[[ SELECTED EXCERPT, beginning ]]

He hobbled off the plane at the Owen Roberts International Airport on Tuesday on crutches, but that was not such a big deal for Corey Mellaneo, captain of the triumphant Under-15 Cayman Islands national football team.
Mellaneo had led Cayman to third place in the Caribbean Football Union championships in Anguilla and St. Maarten and picked up a torn ankle ligament along the way. He did it when landing awkwardly from heading the ball, yet played on and completed the match.
It may need surgery but that is merely a consequence of playing the sport he loves.
Mellaneo, 15, stood out at the CFU Championships not just for his playing ability, but also his leadership skills in his first international competition.
“It was a good experience,” he said. “With the short preparation we had, I think we did well overall and I think we should have won the game against Dominican Republic if the ref hadn’t made a bad decision.”
Dominican Republic won 1-0 after scoring from a harshly given penalty from a handball.
“Next year for the World Cup Qualifiers at U-17 I think we will do good in it,” Mellaneo said.
Millions of teenage boys obsessed with fulfilling their dreams of making it in the game have the backing of their family, but few make the same sacrifice as Mellaneo’s mother Antoinette.
Exactly a year ago, she moved with Corey from Cayman to England to increase her son’s chances of making it in the game. A big Arsenal fan, he dreams of donning the team’s red and white jersey at the Emirates one day.

[[ SELECTED EXCERPT, end ]]

● WORK TASK 1:
Answer from the article about Corey Mellaneo:
(a) What place did Cayman finish in the Caribbean Football Union championships?
(b) By what score did Dominican Republic beat Cayman?
(c) To which country did Mellaneo move with his mother a year ago?
● WORK TASK 2: Copy out the passage of the article about Corey Mellaneo from "Exactly a year" to "Emirates one day.".
Rely only on the article about Corey Mellaneo.

[[ INFORMATION, beginning ]]

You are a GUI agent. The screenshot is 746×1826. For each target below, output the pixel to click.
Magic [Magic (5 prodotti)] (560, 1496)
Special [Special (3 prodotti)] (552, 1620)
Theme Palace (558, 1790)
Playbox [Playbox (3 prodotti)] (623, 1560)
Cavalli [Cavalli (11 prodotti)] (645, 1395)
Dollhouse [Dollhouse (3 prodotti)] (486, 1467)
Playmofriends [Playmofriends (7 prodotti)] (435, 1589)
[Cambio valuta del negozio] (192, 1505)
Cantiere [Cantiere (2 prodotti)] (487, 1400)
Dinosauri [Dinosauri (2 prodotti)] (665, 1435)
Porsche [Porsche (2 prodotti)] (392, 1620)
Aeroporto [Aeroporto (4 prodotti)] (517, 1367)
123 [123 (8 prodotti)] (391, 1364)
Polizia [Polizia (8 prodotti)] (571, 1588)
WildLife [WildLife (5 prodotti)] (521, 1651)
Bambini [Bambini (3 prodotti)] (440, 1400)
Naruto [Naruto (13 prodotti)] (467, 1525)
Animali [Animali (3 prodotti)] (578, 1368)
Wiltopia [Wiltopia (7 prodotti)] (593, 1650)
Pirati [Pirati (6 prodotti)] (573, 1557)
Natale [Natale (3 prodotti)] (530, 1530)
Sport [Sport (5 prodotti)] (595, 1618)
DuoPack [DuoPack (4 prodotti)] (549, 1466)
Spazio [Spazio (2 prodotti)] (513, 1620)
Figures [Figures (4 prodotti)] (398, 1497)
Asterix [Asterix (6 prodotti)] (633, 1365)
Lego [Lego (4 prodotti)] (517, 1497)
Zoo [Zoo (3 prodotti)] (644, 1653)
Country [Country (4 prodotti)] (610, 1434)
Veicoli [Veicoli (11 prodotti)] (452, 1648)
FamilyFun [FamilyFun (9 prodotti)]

[[ INFORMATION, end ]]

● ANSWER 1:
(a) Third place
(b) 1-0
(c) England

● ANSWER 2:
Exactly a year ago, she moved with Corey from Cayman to England to increase her son’s chances of making it in the game. A big Arsenal fan, he dreams of donning the team’s red and white jersey at the Emirates one day.